Mais c'est aux Romains, devenus conquérans, que l'Europe a dû les principes et la législation qu'elle a suivie en matière d'impôts. Quoique la plupart des historiens attribuent la décadencé de ce mémorable Empire à des causes qui semblent étrangères aux finances, cependant on ne peut guère se refuser à reconnaître que le faste, la

cupidité des fonctionnaires, les vexations, la tyrannie; en un mot, les désordres qui en furent la suite, y contribuèrent beaucoup, en causant un relâchement dans tous les liens de l'Etat, et un grand découragement parmi les peuples.
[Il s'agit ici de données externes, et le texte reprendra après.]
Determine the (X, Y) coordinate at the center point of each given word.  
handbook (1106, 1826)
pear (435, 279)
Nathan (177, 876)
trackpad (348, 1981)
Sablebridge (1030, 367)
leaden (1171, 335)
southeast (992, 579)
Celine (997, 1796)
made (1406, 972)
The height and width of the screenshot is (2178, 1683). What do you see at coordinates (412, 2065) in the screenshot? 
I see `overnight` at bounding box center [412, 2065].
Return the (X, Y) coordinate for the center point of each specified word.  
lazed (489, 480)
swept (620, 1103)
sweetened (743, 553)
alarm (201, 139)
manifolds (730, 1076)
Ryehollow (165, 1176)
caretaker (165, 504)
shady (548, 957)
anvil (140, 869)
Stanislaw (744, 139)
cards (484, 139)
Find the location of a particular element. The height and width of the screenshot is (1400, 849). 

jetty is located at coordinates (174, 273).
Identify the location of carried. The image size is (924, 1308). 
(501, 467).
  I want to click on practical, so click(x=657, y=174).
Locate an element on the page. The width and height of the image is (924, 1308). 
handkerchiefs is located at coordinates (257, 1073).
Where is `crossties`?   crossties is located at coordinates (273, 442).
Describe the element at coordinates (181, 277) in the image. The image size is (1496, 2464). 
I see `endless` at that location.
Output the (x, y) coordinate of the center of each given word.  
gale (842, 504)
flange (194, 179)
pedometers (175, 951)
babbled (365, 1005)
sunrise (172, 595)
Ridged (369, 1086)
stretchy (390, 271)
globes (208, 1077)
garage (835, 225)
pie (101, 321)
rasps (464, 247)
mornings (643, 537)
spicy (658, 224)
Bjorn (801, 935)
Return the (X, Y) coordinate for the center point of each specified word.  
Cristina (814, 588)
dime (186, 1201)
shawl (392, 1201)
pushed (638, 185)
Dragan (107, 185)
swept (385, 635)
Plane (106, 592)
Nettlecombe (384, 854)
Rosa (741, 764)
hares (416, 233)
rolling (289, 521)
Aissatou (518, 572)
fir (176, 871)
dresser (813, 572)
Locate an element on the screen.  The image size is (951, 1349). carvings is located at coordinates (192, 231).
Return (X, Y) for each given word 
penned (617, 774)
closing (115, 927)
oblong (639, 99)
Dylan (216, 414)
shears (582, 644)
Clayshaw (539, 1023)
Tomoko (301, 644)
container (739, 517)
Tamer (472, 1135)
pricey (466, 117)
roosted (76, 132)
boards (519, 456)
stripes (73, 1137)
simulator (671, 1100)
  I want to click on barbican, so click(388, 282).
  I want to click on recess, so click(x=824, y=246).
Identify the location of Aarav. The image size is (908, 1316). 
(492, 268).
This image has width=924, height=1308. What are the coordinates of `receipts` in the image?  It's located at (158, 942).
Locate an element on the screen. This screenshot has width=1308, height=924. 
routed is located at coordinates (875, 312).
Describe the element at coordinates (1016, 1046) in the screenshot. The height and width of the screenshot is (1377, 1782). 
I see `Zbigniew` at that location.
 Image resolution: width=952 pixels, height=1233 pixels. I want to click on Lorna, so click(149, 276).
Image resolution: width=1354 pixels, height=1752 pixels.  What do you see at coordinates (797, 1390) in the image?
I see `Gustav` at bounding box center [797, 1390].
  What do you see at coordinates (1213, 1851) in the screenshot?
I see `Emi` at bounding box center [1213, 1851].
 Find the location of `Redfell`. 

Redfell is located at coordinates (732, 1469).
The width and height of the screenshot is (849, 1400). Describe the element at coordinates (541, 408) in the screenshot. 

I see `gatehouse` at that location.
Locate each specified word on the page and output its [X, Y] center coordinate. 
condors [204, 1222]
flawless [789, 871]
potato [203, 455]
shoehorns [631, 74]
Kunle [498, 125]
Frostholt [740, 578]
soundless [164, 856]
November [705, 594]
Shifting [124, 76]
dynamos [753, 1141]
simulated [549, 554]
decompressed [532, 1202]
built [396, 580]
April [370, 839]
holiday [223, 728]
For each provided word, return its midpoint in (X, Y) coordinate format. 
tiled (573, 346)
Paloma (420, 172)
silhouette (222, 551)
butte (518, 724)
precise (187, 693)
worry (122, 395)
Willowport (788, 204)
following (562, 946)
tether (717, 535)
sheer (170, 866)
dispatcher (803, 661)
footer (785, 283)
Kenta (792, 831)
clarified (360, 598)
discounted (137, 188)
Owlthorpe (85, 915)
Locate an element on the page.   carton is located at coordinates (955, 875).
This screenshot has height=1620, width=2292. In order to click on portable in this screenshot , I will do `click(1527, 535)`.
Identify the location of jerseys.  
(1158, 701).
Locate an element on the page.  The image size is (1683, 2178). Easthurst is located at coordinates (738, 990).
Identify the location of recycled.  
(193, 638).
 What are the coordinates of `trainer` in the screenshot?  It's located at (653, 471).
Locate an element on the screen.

Jusqu'à la 350° année de la fondation de Rome, les soldats ne furent point soudoyés par la répu blique ; ils allaient à la guerre à leurs frais, et ce ne fut qu'au siége de Veïes que les troupes commencèrent à recevoir une solde, auparavant elles vivaient aux dépens du pays qu'elles occupaient.

Les armées étaient nombreuses, et néanmoins les impôts étaient modiques; mais il ne faut pas perdre de vue que les pays subjugués fournissoient des subsides considérables; qu'une partie des territoires conquis se vendait pour indemniser l'Etat des frais de la guerre; que les richesses de Carthage, de la Sicile et des villes de l'Asie, ainsi que les sommes immenses qui provinrent de la conquête de la Macédoine, de l'Espagne, de la Grèce, de l'Afrique, de l'Egypte, etc., etc., furent portées dans le trésor et suppléèrent aux contributions ordinaires.